_Your objective_
Could you retype all of the entries exactly, without their pictures?

[Start of Attachment]

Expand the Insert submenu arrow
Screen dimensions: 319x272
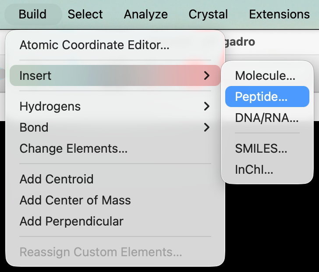207,76
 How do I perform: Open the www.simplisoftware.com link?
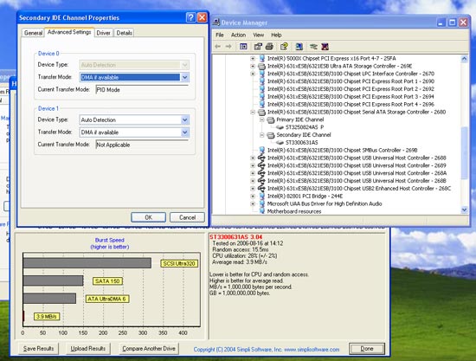coord(312,350)
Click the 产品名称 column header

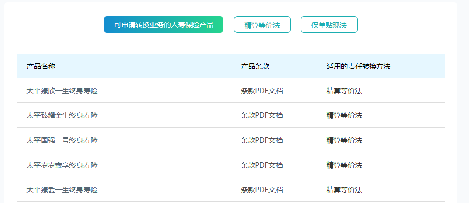[41, 66]
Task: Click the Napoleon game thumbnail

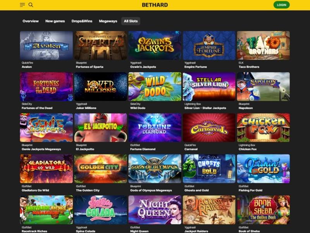Action: [x=264, y=86]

[End of Attachment]

_Output for this exercise_
Expand the Insert submenu arrow
Screen dimensions: 319x272
207,76
 How do I perform: Open the www.simplisoftware.com link?
coord(312,350)
Click the 产品名称 column header

[41, 66]
Task: Click the Napoleon game thumbnail

Action: [x=264, y=86]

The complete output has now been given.